Professor McCall Smith has gifted use of the name of his global hit series of novels 44 Scotland Street to create a Scotland Street Coffee brand which was launched last week in Edinburgh.
McCall Smith has also written a special-edition story, exclusively for the entertainment of buyers of the coffee.
Edinburgh coffee and tea merchants, Brodies are roasting and packaging the Malawian coffee at cost and donating all profits from the sale of Scotland Street Coffee to the Mamie Martin Fund, a Scottish charity which pays for the tuition fees, textbooks and uniforms for girls in Malawi who would otherwise be unable to afford a secondary school education.
The Elephant House Café-Restaurant, Edinburgh has been a key partner in the collaboration which hosted the Scotland Street Coffee launch.
The Scotland Street Coffee label has been designed by Edinburgh-based Illustrator, Iain McIntosh.
Coffee was first introduced to Malawi from Scotland in the 1870s with a plant from the Royal Botanic Garden, Edinburgh.

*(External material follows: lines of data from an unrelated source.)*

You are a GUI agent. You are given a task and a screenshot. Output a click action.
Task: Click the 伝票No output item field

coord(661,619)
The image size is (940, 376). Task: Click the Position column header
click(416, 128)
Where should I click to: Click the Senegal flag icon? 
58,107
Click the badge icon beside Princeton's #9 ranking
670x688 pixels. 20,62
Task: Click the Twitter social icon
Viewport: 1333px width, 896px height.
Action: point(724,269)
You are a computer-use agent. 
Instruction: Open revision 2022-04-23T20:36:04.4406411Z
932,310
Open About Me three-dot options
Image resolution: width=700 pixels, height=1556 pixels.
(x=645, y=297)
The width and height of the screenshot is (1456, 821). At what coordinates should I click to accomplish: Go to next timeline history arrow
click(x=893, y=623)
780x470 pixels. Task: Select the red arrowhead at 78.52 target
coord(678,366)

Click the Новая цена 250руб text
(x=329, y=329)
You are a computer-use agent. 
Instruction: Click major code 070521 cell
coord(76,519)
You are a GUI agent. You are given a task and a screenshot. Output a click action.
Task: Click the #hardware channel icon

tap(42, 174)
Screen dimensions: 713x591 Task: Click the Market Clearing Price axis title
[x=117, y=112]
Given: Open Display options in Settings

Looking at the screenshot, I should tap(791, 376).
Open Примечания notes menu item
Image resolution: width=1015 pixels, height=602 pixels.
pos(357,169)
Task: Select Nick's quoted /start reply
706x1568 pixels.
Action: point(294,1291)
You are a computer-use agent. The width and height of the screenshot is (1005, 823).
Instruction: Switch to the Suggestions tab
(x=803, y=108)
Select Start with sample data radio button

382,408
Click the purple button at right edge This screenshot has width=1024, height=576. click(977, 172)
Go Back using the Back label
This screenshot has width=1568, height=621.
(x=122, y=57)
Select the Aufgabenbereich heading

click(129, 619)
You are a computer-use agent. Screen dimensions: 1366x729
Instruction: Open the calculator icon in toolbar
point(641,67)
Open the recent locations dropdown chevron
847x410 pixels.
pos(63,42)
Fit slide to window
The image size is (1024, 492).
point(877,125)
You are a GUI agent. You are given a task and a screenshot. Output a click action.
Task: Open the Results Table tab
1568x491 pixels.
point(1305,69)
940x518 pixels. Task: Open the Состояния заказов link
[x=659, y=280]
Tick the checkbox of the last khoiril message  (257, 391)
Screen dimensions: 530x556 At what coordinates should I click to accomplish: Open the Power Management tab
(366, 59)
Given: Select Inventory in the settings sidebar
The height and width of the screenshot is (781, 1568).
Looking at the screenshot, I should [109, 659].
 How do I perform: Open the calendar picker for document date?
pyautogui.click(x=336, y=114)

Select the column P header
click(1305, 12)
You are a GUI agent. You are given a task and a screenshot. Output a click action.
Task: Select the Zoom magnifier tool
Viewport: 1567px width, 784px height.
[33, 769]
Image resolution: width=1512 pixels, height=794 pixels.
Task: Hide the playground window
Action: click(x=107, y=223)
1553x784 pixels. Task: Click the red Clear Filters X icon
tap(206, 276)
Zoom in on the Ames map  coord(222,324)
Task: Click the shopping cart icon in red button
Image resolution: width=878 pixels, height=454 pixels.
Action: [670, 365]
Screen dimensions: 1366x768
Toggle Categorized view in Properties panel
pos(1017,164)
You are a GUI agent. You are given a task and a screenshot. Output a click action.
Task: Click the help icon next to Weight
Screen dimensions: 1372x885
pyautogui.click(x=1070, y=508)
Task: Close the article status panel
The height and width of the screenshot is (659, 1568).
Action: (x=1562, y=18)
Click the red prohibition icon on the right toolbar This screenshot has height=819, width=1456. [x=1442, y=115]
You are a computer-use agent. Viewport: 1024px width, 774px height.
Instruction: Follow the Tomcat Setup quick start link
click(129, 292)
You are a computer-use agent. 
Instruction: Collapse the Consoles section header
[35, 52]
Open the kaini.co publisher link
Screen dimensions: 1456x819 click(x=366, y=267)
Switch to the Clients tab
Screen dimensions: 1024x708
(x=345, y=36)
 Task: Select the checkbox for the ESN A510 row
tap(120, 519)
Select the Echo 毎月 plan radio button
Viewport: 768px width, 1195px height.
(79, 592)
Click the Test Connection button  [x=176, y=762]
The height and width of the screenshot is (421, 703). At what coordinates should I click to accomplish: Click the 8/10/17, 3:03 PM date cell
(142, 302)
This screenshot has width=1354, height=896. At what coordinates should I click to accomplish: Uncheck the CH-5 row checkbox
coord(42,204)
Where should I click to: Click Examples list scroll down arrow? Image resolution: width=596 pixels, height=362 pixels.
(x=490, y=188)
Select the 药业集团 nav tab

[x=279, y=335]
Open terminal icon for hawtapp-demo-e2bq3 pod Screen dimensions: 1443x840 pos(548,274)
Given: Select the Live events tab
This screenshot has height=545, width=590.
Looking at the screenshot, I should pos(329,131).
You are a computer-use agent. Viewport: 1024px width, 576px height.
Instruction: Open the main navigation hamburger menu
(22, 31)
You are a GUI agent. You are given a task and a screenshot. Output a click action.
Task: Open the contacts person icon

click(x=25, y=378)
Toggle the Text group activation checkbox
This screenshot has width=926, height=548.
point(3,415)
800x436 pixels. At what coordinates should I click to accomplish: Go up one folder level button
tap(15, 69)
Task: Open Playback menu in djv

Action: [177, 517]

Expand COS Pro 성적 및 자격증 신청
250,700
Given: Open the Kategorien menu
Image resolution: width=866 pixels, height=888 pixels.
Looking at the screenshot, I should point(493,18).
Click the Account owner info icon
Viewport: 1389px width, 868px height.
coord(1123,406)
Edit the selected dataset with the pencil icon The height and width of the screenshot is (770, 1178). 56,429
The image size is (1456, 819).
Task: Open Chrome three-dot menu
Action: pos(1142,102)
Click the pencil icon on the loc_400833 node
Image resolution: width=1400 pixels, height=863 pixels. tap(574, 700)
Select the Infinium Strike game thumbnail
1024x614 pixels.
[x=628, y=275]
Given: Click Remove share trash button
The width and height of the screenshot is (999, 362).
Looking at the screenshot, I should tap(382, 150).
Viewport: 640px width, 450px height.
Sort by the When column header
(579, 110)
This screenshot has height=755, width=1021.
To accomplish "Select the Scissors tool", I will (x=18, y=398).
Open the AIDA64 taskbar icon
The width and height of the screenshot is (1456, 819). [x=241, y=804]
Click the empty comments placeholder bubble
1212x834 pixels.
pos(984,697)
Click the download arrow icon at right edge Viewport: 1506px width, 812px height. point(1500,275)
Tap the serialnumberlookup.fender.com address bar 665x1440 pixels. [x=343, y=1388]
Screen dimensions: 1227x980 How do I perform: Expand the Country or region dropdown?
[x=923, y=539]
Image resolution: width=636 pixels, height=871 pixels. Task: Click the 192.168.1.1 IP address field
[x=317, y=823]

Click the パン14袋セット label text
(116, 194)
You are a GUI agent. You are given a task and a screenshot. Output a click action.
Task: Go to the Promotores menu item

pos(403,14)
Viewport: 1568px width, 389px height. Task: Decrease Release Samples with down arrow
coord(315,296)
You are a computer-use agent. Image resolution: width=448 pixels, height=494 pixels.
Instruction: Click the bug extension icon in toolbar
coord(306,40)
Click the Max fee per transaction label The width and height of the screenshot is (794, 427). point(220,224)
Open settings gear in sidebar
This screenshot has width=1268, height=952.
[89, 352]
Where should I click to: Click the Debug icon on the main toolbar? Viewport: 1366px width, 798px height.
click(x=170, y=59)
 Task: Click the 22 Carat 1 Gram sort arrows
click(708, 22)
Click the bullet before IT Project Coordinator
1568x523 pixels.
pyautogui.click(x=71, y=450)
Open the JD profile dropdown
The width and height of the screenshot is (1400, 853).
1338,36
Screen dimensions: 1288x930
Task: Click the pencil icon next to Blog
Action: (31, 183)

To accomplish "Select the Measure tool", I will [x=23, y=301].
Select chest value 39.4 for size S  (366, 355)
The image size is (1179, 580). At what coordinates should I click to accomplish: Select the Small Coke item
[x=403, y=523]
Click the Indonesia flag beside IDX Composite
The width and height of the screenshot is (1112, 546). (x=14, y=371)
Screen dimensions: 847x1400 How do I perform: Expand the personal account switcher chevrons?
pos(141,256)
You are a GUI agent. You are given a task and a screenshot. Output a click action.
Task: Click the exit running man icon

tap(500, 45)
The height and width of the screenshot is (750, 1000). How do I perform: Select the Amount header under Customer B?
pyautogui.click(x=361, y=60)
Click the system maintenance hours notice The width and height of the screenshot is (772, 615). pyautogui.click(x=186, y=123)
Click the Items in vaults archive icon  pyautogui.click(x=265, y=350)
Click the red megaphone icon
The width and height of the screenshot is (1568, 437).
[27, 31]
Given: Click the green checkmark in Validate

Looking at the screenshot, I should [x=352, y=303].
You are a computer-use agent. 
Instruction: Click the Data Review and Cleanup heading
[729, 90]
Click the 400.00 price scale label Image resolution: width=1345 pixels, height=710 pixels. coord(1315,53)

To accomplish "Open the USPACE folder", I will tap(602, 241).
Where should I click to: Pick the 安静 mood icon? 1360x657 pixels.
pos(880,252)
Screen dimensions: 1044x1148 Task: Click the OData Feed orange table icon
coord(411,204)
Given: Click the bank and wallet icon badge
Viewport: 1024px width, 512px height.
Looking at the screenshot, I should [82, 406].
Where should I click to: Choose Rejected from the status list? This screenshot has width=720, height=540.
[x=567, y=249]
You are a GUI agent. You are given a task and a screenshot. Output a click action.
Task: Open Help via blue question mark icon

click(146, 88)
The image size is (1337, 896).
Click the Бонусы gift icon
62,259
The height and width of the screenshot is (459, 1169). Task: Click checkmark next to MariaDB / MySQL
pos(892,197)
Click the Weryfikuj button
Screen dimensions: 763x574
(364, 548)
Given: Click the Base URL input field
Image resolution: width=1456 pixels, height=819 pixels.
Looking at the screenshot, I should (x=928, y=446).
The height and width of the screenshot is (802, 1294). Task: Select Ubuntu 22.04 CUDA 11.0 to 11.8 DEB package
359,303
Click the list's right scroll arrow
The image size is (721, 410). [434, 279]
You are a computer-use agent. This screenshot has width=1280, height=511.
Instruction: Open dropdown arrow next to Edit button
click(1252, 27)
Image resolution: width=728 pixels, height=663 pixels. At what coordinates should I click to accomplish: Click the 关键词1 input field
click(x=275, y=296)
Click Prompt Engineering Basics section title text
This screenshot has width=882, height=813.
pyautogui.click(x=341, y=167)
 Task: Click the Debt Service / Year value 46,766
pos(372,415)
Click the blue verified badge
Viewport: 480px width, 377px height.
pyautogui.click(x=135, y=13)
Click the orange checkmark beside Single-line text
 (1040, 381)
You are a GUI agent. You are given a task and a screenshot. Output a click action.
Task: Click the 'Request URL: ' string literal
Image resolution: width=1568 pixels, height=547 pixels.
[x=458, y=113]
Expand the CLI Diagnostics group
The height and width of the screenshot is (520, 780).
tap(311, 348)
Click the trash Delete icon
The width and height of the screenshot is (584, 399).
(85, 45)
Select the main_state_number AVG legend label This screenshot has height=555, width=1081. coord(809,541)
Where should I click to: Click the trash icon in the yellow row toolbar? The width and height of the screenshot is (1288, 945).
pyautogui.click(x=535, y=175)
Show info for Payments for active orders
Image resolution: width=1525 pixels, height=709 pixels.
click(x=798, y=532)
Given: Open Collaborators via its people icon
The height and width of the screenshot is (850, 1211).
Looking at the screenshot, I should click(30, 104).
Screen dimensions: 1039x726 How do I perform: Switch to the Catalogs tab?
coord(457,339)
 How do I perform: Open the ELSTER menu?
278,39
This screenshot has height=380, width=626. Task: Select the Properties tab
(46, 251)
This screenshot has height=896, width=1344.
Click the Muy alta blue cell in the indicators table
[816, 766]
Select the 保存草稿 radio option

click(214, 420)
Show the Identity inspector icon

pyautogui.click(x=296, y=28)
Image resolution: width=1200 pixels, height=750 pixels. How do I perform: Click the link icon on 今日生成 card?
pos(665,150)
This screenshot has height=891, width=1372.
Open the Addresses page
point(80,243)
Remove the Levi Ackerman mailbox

READ MORE - 44 Scotland Street episodes 1 - 5
Scotland Street Coffee is grown by the Mzuzu Coffee Planters Cooperative Union (MCPCU) Ltd, a democratic and empowered group of 2,500 farmers (25 per cent women) who own the assets of their collective growing, processing and sales activities.
The Scotland Street Coffee initiative is supported by the Scotland Malawi Partnership.
Alexander McCall Smith said: “Part of the action in the 44 Scotland Street novels takes place in Big Lou’s coffee bar. I am delighted that now the readers of the series can drink the very coffee that Big Lou serves and, at the same time, make a contribution to the wonderful work that the Scotland Malawi Partnership does.
READ MORE - Scotland’s Malawi ties are not a one way charity
Ralph Lutton, MD of Brodies said:
Malawi is not the first country that comes to mind when you think of coffee growing regions. With the decline of the tobacco trade we are seeing many farmers diversify into coffee growing and as it was a Scot who introduced coffee to Malawi, it felt a natural fit that we should bring Malawian coffee back to Scotland to be roasted. The sale of Scotland Street coffee not only helps secure the future for the Malawian farmers but by donating our profits helps educate girls who would not get the opportunity otherwise.
Moira Dunworth, Trustee of the Mamie Martin Fund said:
The Mamie Martin Fund is thrilled to be the recipient of the profits of this imaginative new product. Having worked in the North of Malawi for 23 years we know that girls’ education supports the development of the whole community and has a long-lasting impact on this and future generations. Great coffee, great package, great story and what an impact!